No line before the one containing "Select the Stoch" is to be output; retype exactly that line and all lines that follow it to the end of the records.

::: SUPPLIED ENTRIES

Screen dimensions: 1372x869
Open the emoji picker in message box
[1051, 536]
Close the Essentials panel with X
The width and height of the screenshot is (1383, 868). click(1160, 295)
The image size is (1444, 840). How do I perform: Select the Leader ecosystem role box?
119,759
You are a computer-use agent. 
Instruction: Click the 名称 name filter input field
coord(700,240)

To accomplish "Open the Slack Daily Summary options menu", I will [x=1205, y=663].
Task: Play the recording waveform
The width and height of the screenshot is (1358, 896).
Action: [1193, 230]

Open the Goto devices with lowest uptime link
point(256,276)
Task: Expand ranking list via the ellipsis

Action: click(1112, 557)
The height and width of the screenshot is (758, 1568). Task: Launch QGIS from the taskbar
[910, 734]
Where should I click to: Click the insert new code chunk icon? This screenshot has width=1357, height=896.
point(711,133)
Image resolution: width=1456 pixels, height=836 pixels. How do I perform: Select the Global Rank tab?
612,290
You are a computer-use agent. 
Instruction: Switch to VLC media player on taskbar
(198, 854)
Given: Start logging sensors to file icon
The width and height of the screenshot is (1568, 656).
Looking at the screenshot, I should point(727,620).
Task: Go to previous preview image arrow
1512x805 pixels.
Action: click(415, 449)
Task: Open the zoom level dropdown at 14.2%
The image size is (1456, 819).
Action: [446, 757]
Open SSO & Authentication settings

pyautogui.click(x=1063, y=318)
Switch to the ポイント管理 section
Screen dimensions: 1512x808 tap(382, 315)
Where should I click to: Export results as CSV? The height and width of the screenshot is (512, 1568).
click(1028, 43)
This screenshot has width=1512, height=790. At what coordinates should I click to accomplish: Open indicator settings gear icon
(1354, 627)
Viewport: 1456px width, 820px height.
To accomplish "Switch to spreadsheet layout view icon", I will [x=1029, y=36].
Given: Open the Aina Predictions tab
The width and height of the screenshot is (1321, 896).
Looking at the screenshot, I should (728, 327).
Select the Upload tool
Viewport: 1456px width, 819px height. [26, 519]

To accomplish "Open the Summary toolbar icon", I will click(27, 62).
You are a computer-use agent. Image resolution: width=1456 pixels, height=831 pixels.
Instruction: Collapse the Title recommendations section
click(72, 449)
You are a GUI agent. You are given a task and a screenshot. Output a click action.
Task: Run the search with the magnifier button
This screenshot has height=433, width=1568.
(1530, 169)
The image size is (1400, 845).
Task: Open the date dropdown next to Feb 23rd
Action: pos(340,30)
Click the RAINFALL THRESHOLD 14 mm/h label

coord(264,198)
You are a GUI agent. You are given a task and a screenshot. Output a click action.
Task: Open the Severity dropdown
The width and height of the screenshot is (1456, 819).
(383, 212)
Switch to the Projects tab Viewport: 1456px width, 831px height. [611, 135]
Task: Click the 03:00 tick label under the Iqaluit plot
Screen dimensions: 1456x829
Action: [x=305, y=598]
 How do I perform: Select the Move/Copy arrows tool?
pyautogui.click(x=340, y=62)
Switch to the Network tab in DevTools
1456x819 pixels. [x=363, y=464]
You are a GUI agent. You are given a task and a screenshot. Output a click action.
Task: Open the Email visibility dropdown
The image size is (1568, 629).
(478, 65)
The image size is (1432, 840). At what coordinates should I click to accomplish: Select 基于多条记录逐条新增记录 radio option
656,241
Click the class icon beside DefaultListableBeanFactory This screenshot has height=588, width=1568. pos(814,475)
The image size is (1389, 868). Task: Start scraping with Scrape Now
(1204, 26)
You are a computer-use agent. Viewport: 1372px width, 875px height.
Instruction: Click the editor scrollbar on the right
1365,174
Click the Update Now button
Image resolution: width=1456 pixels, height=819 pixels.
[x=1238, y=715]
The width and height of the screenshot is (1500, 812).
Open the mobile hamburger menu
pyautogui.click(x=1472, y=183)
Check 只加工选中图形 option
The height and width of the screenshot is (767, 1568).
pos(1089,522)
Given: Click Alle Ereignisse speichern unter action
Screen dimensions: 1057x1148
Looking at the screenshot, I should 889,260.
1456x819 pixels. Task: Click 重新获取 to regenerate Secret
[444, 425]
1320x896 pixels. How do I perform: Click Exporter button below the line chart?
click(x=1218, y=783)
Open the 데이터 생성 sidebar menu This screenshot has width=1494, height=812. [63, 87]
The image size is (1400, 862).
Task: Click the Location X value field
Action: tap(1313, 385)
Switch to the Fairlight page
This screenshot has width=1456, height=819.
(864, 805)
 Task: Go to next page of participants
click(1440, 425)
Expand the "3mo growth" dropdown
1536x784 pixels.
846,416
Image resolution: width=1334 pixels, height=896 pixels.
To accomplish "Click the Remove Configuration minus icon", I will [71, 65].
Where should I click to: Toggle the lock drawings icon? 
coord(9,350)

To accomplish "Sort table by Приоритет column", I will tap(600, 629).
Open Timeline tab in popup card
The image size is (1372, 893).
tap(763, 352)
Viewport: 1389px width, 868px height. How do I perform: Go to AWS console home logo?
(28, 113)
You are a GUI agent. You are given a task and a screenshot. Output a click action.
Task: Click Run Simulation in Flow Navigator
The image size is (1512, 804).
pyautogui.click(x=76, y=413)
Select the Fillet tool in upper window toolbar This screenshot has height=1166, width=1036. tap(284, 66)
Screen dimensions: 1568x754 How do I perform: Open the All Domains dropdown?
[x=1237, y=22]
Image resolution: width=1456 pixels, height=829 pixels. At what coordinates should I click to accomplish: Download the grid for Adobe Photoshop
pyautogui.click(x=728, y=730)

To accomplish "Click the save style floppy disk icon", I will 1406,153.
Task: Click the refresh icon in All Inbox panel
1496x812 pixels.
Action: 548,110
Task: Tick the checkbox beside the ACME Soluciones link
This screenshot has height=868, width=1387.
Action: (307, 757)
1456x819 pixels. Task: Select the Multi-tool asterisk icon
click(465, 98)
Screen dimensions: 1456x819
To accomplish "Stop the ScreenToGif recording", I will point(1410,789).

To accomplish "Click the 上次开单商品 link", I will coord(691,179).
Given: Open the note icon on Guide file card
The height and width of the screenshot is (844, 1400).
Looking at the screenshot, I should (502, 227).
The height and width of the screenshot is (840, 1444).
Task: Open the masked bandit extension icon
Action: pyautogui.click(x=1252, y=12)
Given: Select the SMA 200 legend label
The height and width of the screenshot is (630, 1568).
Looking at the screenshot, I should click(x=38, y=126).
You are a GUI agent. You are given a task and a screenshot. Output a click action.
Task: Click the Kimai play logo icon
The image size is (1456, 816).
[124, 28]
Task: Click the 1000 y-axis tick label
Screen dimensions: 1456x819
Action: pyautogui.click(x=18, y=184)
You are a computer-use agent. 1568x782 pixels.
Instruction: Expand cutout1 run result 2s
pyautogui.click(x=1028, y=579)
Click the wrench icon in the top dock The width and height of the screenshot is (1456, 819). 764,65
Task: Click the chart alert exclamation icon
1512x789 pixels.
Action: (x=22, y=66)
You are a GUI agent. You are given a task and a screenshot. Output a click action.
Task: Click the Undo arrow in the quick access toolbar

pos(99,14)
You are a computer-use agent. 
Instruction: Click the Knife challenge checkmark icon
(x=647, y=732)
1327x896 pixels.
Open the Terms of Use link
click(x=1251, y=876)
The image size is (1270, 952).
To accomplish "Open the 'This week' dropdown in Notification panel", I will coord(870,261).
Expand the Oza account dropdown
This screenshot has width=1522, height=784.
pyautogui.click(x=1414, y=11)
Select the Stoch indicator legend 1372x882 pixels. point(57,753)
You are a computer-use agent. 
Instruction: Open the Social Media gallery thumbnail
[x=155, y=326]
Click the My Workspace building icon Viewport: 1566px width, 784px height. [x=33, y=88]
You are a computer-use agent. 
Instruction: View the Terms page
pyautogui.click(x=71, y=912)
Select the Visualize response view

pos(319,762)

::::::

*REPLY TO THE EXERCISE*.
Select the Stoch indicator legend 1372x882 pixels. point(57,753)
You are a computer-use agent. 
Instruction: Open the Social Media gallery thumbnail
[x=155, y=326]
Click the My Workspace building icon Viewport: 1566px width, 784px height. [x=33, y=88]
You are a computer-use agent. 
Instruction: View the Terms page
pyautogui.click(x=71, y=912)
Select the Visualize response view

pos(319,762)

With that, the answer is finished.